Circa il 70 per cento di questi detriti sono rimasti sul fondale dell’oceano, ma un numero considerevole di oggetti in plastica, come boe e barche, hanno galleggiato sul mare per migliaia di chilometri.

Tra giugno 2012 e febbraio dedl 2017, i detriti sono approdati sulle spiagge degli stati di Washington, Oregon, California, Alaska e Hawaii.

Alcune delle creature marine – circa due terzi delle quali non erano mai state viste sulla costa occidentale degli Stati Uniti – si sono riprodotte durante il viaggio.

“Questo evento ci ha insegnato che alcune delle specie protagoniste di questa migrazione possono essere straordinariamente resistenti. Quando abbiamo visto le prime specie marine giapponesi arrivare sulle coste dell’Oregon siamo rimasti scioccati”, ha detto James Carlton.

“Nessuno dei ricercatori, infatti, avrebbe mai pensato che queste specie avrebbero potuto vivere tanto a lungo in condizioni così dure”, si legge nello studio.

Al momento il 20 per cento delle specie arrivate sulle coste americane ha dimostrato di essere in grado di riprodursi.

Solo l’anno scorso, cinque anni dopo il disastro, una barca giapponese è approdata in Oregon con all’interno 20 pesci originari del Pacifico occidentale.

“Alcuni dei pesci possono essere amirati in un acquario di Stato”, ha detto Carlton.

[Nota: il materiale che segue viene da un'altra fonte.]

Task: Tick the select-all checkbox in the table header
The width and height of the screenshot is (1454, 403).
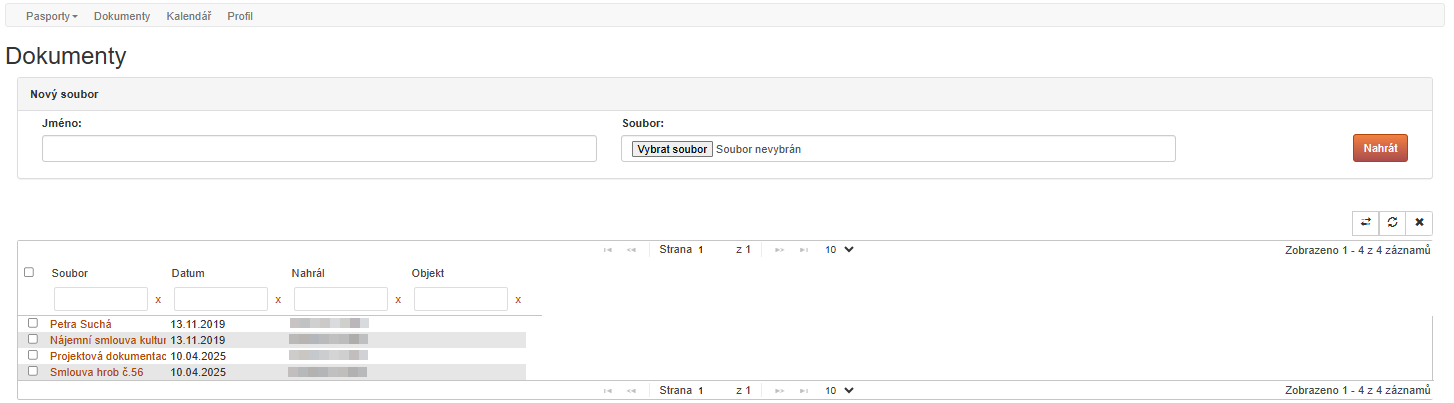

“Non pensavo che la maggior parte di questi organismi costieri potesse sopravvivere in mare per periodi così lunghi”, ha detto Greg Ruiz, biologo marino dello Smithsonian Environmental Research Center e co-autore dello studio.

Gli esperti sostengono che l’impatto di questa migrazione dovrà essere valutato nel tempo e dipenderà dal successo con cui le specie arrivate dal Giappone riusciranno a stabilirsi in modo duraturo nel loro nuovo ambiente.